IV. To Summarize: Is it worthwhile for people to spend time searching in their own lives to determine what was their greatest day? Their wedding day? The birth of a child? When they discovered what their true purpose and calling in life is?
I believe it is worthwhile, with these provisos: That it be done only on occasion, not as a guilt trip for lamenting wasted years, and not as an escape from their present lives. I think the search is done best in casual conversation with a friend in a relaxed setting like on the beach, strolling through a gorgeous landscape, or people-watching on a bench on one of those beautiful, sunny Jerusalem days when they are at peace with themselves.

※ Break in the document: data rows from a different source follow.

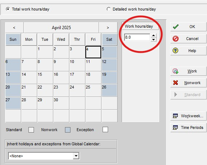
Task: Select Detailed work hours/day radio button
Action: [x=108, y=9]
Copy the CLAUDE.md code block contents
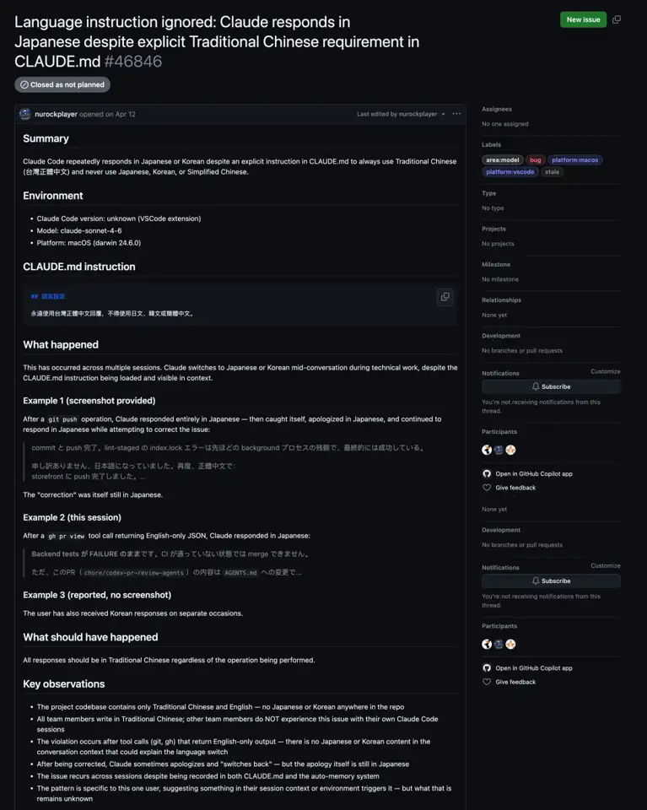The image size is (647, 810). pyautogui.click(x=445, y=297)
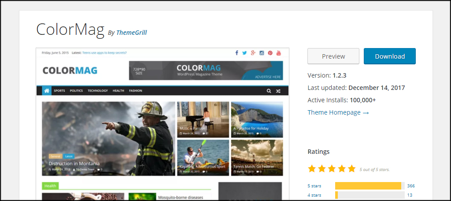
Task: Open the Fashion menu item
Action: [135, 91]
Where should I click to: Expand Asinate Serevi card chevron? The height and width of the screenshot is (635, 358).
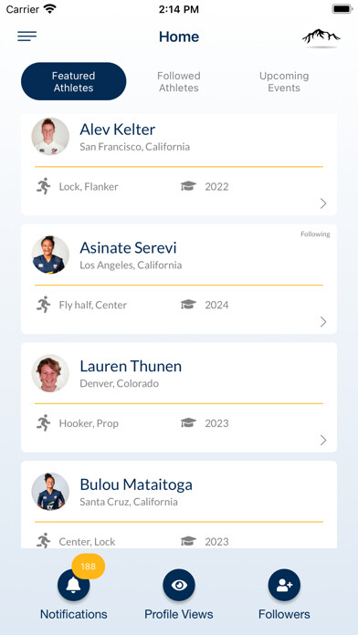pos(323,321)
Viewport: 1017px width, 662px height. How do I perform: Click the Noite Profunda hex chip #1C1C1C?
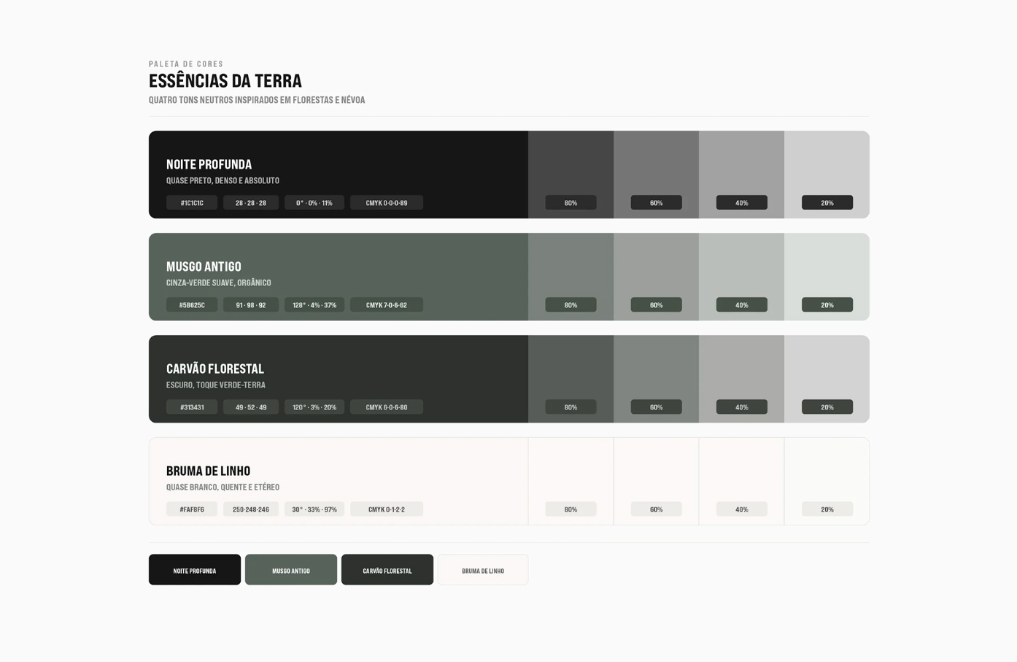[x=192, y=203]
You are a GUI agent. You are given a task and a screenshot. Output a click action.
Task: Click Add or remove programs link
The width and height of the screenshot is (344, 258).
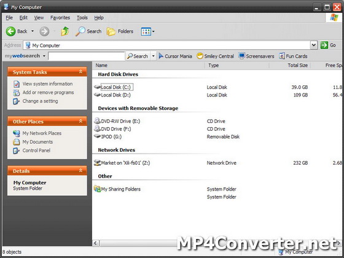click(48, 92)

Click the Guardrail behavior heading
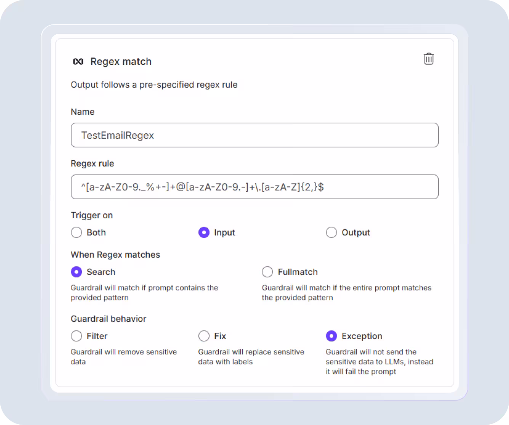coord(108,319)
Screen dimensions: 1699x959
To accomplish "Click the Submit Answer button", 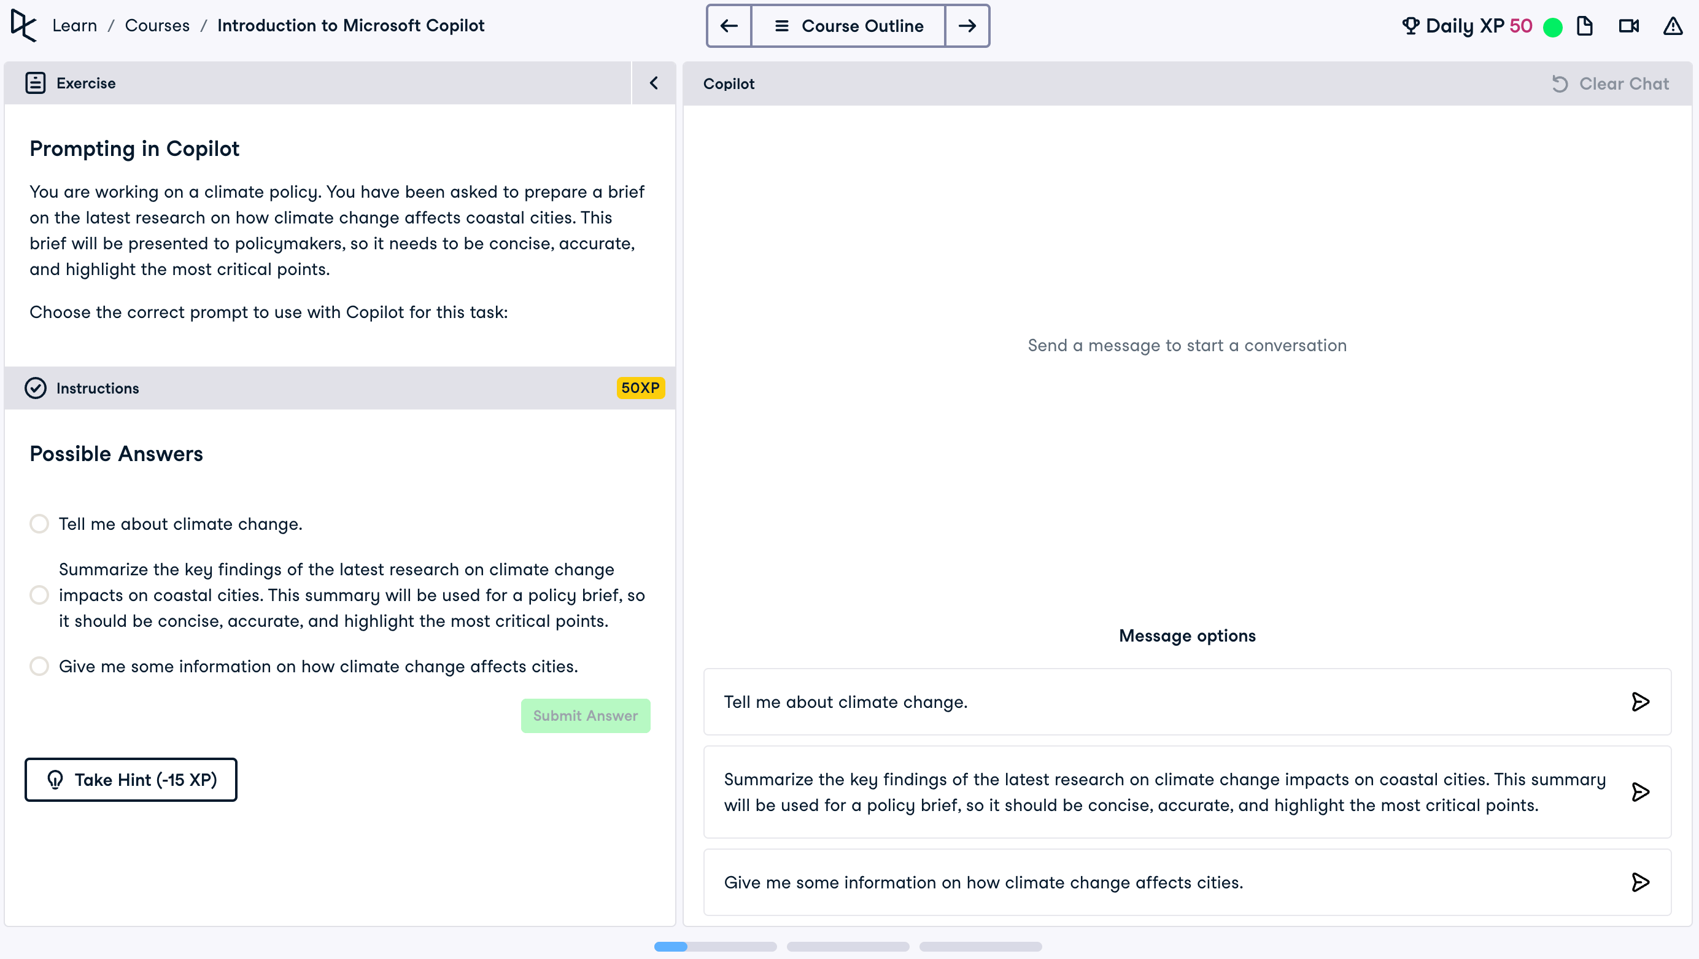I will pos(585,716).
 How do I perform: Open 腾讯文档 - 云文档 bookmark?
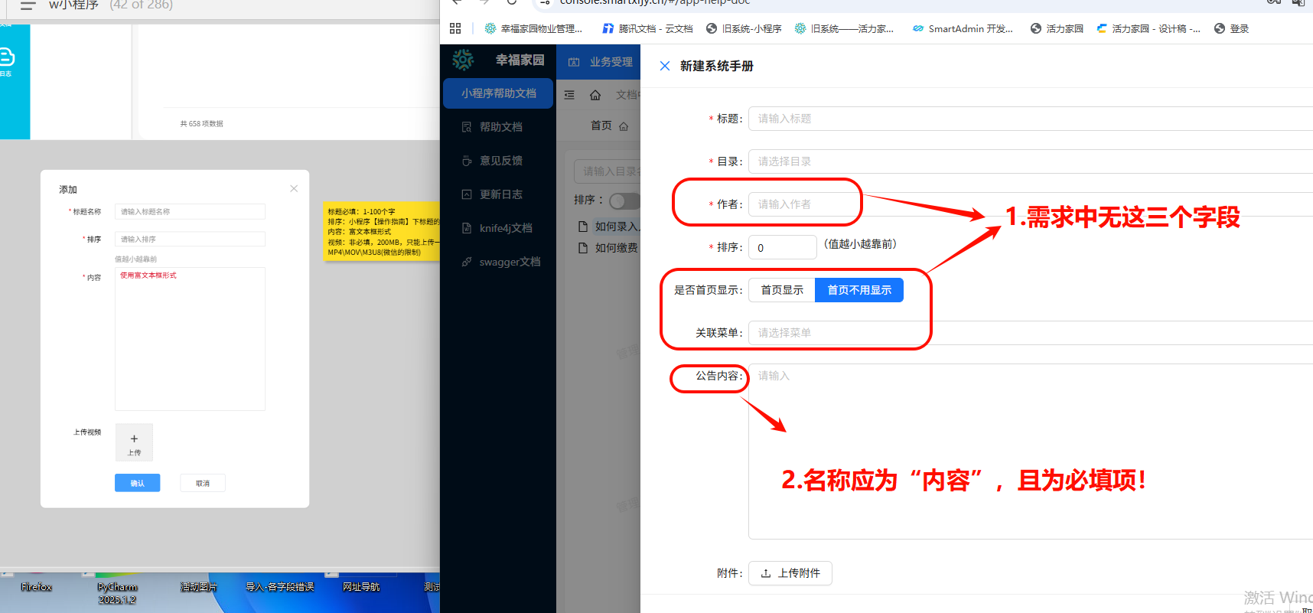point(647,28)
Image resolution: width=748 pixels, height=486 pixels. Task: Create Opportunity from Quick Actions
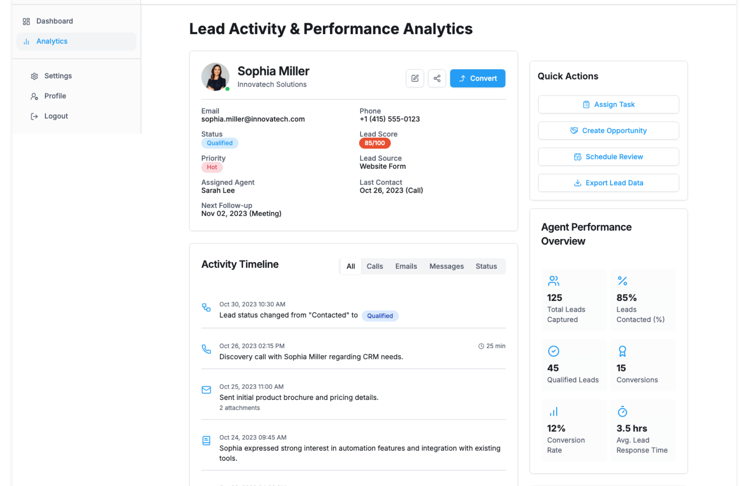[608, 130]
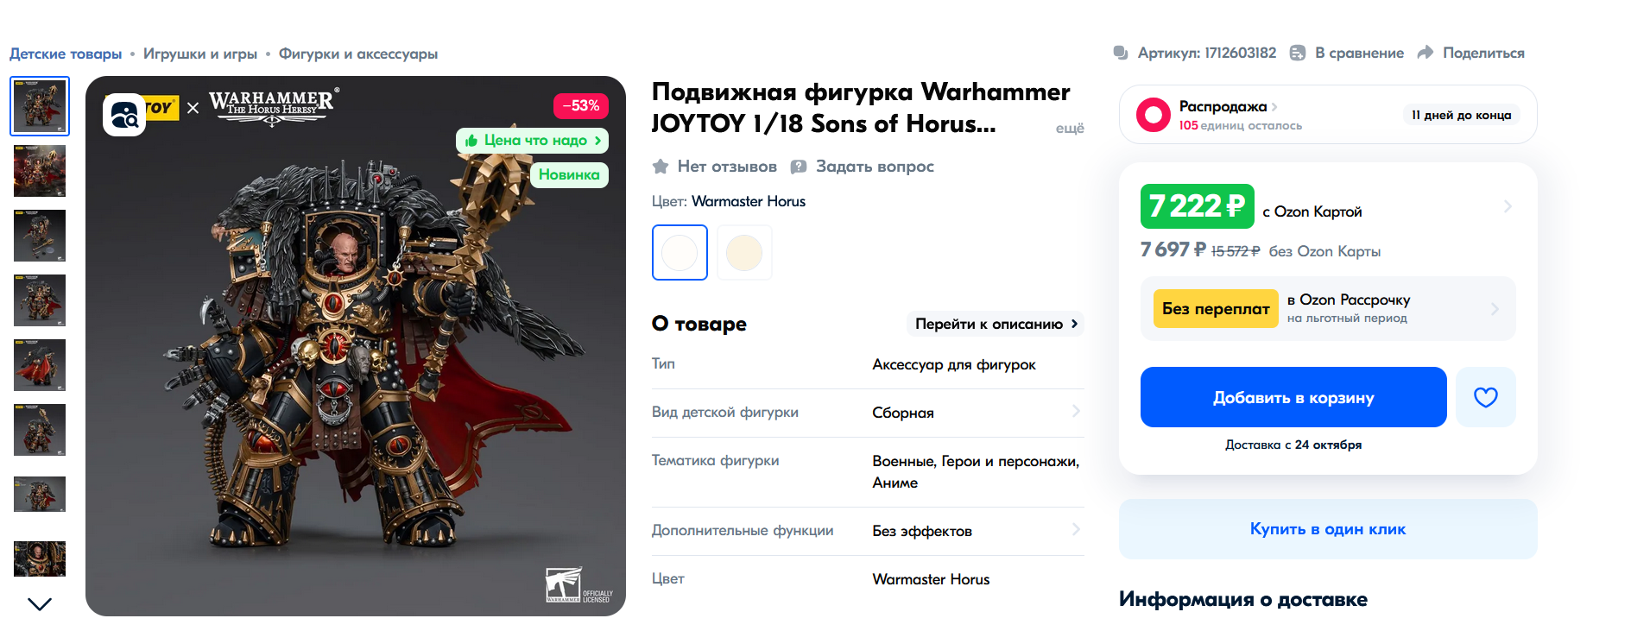1631x631 pixels.
Task: Click the compare icon next to В сравнение
Action: tap(1297, 53)
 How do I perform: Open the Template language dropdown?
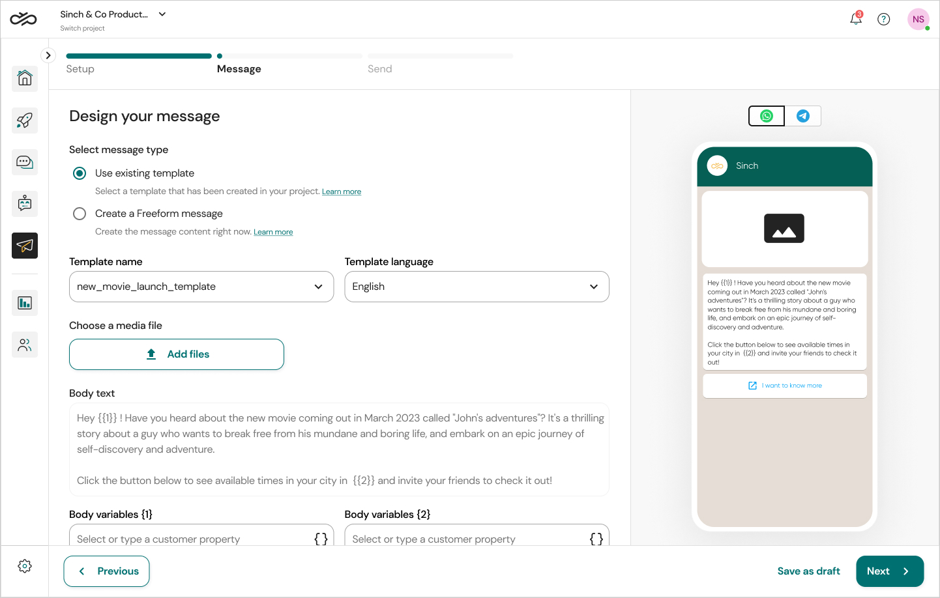click(477, 287)
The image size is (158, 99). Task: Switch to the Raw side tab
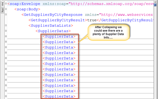[3, 10]
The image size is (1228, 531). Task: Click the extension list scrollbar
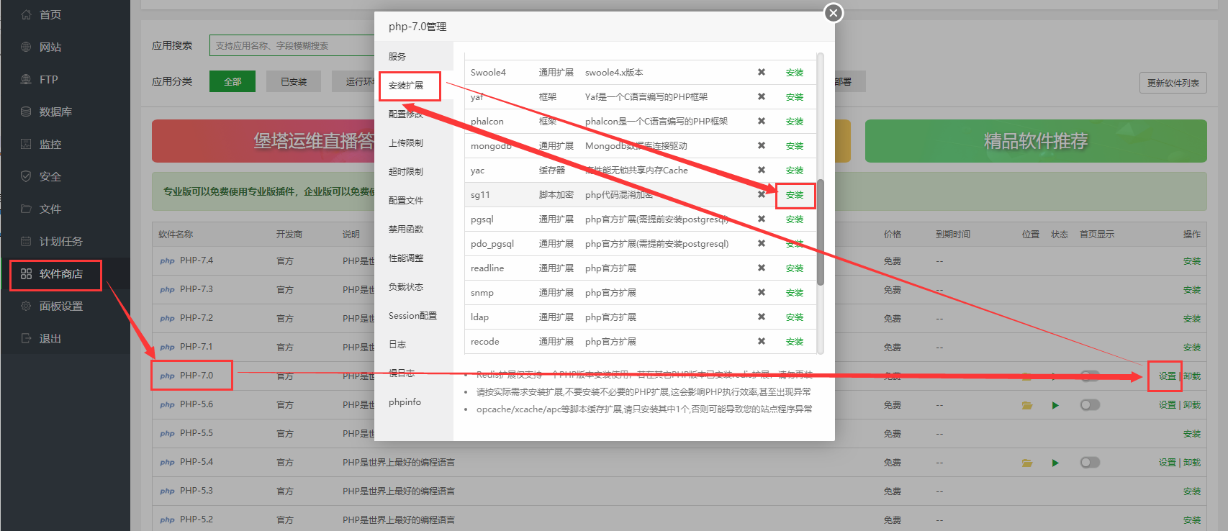coord(821,230)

The search is definitely not for everybody. Many individuals justifiably do not find examining their personal past in any way productive or meaningful. Instead, they essentially focus on living today. Indeed, some people should not do it, because, not only might it be of no benefit, it might actually do them some unforeseeable harm.
But even for the ones who might benefit, I do not expect that everyone, or even most people, will succeed in discovering their greatest day. Nevertheless, I do believe that, in the process, they may discover other important events and landmarks in their lives which will bring them a perspective of who they truly are. As a consequence, it may give them guidance and purpose as to what they might want to (or should) do in the next hour, day, week, month, year, or for the rest of their lives.